毎度当ブログを御贔屓いただきまして、誠にありがとうございます。
9月に入り、少しだけ暑さも和らいだでしょうか。
季節の進行と共に、日が短くなってきていると徐々に感じるようになりました。
夕暮れの日を眺めるような時間帯を「黄昏(たそがれ)時」と表現します。
たそがれ、とは「誰そ彼(たそかれ)」の事で、薄暗くなって人の顔の判別がつかなくなり、尋ねなければいけない時間帯の事で、「そこにいるあなたは誰ですか?」という意味の「誰そ彼」という言葉が語源となっています。
一方の夜明け前の薄明の時間帯の事は「かわたれ時」と言い、こちらも語源は「彼は誰(かはたれ)」と尋ねるような時間帯の事を指すそうですが、たそがれに比べると圧倒的に耳にする機会は少ないです。
あかしやの金と赤とがちるぞえな
かはたれの秋の光にちるぞえな
片恋の薄着のねるのわがうれひ
曳舟の水のほとりをゆくころを
やはらかな君が吐息のちるぞえな
あかしやの金と赤とがちるぞえな
私が初めて「かわたれ時」という言葉を目にしたのが、この北原白秋の「片恋」という詩です。

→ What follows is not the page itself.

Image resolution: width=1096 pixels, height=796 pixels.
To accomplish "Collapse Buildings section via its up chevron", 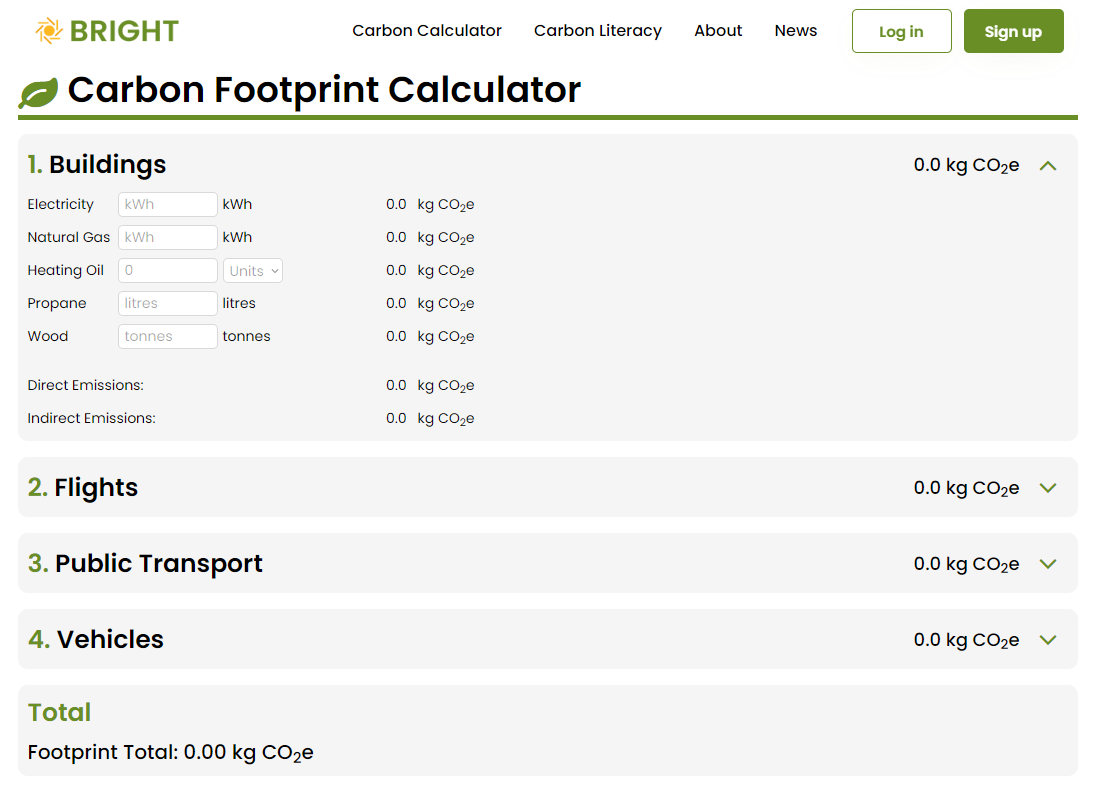I will point(1047,165).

詩集「東京景物詩及其他」に収められた詩で、明治42年の詩作といわれていますので、白秋24歳。
夜明け前の薄明かりの中、川沿いの道をゆく白秋が、秋の季節となってアカシヤ(ハリエンジュ)の葉が舞い散る様子を、まるで「君」の吐息の様だと感じながら、片想いの恋を思う、という情景が浮かぶような、瑞々しい詩作だと思います。
皆様もこれから訪れる秋の気配を「彼は誰時」「誰そ彼時」に感じてみるのも一興かと思います。
本日ご紹介するBトレインショーティーは、パノラマカー登場という「夜明け」の少し前、まさに名鉄の「かわたれ時」に登場したこちらの車両でございます。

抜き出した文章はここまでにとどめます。